(YOUR OBJECTIVE): Please return every line of the material below that contains the word "window", matching case exactly.

— Begin —

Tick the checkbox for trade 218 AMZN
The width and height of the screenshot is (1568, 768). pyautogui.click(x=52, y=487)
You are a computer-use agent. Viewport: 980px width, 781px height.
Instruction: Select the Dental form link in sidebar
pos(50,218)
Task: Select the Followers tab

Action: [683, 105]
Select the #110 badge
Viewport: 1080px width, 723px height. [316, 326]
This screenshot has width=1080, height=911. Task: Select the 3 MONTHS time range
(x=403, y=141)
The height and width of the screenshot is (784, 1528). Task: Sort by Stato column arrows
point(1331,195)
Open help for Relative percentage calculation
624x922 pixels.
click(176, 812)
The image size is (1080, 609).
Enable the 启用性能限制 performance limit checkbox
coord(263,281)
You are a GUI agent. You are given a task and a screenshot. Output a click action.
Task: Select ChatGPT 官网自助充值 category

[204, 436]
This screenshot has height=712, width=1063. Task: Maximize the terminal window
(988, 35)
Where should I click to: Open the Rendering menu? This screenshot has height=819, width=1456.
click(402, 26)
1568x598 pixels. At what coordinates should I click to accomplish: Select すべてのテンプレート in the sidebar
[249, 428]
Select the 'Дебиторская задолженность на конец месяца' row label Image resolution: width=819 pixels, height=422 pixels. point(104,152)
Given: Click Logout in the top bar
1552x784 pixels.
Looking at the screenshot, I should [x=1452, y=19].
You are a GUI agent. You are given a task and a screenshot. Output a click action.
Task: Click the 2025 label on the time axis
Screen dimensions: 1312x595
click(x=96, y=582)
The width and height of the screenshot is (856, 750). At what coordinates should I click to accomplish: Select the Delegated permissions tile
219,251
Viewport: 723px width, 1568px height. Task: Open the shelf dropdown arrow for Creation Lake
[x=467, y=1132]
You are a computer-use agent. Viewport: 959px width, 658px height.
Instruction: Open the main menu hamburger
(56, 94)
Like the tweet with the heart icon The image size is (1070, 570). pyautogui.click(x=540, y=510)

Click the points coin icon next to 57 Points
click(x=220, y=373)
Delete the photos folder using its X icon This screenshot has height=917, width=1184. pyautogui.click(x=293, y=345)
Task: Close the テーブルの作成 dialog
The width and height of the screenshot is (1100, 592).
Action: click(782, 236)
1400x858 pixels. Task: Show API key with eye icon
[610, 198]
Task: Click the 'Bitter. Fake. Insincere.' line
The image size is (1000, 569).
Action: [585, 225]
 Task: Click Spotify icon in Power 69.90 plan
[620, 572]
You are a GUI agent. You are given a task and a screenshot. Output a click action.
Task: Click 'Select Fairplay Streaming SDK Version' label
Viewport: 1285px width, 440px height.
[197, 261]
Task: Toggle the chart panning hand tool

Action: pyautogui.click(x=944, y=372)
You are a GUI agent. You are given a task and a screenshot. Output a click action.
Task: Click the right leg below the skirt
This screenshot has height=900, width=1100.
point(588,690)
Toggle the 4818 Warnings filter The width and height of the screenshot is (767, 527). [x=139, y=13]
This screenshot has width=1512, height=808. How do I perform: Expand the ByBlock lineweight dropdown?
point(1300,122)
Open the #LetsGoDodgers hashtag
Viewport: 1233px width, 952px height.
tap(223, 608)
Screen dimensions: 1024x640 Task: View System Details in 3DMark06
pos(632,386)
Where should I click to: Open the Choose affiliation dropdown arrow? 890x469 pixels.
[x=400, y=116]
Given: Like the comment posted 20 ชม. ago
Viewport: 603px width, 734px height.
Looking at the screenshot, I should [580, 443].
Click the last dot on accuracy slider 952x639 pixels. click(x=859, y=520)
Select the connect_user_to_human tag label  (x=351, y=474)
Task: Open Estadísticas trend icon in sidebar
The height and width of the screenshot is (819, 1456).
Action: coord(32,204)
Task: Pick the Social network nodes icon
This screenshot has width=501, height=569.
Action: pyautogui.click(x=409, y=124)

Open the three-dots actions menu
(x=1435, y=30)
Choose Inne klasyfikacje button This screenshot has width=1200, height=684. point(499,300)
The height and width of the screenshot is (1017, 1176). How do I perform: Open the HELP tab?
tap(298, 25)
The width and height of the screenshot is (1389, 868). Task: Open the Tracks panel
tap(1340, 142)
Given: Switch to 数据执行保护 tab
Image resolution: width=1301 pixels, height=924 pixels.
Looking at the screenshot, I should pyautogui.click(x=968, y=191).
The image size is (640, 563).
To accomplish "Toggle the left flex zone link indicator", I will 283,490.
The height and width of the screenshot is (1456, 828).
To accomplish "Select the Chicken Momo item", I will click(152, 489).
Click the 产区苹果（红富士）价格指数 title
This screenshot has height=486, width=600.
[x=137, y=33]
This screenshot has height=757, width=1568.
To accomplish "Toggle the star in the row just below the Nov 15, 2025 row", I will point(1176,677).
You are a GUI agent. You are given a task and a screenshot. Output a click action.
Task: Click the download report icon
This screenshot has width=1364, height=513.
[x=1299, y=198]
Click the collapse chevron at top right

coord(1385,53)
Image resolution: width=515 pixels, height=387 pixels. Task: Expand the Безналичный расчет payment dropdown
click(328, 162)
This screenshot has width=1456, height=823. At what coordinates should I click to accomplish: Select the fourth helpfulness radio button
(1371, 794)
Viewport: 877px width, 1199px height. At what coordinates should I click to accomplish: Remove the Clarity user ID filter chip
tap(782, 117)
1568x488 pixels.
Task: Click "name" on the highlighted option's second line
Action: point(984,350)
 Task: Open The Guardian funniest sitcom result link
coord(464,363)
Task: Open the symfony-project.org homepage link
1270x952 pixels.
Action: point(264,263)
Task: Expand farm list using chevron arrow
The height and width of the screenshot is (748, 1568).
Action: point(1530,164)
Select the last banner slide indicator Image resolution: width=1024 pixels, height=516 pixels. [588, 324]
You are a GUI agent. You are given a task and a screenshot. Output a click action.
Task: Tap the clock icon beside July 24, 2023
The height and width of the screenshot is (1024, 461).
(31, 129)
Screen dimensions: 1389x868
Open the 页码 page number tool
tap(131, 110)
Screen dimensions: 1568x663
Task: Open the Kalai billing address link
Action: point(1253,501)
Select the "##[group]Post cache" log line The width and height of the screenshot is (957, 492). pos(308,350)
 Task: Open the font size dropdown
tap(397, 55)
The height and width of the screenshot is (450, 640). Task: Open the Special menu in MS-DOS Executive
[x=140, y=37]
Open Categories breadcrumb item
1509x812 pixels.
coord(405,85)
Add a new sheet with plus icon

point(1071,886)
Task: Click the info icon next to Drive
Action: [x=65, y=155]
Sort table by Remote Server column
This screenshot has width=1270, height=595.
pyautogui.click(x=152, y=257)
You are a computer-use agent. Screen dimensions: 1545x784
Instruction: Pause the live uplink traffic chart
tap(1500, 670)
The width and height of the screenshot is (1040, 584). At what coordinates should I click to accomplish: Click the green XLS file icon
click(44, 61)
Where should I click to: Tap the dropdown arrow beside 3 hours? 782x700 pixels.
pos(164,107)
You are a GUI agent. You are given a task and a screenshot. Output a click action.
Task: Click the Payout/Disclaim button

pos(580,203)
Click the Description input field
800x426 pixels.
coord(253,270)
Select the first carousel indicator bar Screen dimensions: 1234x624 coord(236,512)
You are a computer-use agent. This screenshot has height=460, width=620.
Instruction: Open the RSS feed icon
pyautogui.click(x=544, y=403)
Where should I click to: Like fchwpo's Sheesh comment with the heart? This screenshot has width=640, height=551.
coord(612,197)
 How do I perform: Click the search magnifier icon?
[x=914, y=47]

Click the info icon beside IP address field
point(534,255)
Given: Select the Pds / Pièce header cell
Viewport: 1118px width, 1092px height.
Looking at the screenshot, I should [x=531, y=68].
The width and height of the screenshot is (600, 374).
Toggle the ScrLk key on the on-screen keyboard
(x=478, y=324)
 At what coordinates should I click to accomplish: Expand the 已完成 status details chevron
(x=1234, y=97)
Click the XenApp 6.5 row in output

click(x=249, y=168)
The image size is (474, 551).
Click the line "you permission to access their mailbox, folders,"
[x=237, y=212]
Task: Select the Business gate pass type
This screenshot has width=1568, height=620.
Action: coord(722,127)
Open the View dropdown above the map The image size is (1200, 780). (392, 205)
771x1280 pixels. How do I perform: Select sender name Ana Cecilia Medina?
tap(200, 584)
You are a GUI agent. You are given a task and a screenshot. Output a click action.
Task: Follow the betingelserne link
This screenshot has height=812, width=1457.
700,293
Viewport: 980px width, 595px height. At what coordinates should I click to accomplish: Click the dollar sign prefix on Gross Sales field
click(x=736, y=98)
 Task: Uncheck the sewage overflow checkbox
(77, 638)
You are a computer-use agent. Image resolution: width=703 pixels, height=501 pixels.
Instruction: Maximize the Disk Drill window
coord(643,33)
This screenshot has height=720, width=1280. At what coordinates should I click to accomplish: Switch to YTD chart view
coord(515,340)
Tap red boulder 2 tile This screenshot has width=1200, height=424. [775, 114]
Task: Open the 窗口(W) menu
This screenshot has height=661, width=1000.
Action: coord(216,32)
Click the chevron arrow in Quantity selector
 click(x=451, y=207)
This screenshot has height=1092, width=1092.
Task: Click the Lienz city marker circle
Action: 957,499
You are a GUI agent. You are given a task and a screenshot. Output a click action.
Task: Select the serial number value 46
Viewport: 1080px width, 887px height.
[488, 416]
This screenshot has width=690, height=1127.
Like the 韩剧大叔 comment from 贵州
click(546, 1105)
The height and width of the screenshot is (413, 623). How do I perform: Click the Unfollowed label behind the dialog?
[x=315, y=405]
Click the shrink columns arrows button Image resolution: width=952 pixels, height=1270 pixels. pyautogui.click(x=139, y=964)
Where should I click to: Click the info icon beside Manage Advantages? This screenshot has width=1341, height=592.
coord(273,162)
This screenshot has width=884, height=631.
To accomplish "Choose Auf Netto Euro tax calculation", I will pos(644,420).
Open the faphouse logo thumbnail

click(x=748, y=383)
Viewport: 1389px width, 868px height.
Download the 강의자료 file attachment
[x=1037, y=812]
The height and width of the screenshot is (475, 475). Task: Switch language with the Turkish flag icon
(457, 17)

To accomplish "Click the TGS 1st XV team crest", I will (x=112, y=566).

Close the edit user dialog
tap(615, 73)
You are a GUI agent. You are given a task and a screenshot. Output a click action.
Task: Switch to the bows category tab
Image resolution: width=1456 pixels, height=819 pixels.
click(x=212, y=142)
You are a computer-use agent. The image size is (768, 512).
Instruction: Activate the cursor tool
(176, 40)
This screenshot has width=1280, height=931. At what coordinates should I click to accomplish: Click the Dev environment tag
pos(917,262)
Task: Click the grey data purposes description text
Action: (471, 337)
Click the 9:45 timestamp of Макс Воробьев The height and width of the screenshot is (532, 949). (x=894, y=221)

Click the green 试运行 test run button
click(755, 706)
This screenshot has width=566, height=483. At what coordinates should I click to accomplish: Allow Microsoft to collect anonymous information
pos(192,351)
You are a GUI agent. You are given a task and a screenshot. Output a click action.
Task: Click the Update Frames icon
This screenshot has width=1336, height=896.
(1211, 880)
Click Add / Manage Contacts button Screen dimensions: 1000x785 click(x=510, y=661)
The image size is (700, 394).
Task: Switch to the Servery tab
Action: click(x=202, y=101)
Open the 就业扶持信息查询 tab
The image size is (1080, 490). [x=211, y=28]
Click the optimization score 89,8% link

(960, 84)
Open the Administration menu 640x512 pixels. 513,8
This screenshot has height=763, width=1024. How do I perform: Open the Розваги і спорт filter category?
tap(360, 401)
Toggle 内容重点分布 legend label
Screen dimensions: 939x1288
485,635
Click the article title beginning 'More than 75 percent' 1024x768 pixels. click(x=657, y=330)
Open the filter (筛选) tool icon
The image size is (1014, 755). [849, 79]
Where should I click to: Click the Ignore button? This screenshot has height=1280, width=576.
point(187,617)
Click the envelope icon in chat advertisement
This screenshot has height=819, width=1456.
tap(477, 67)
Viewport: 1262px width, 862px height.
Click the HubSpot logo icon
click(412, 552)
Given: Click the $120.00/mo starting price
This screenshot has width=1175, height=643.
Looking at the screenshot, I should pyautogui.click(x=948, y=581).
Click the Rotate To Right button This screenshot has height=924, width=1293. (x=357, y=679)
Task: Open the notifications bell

— End —

(SOLUTION):
This screenshot has height=712, width=1063. Task: Maximize the terminal window
Instruction: Maximize the Disk Drill window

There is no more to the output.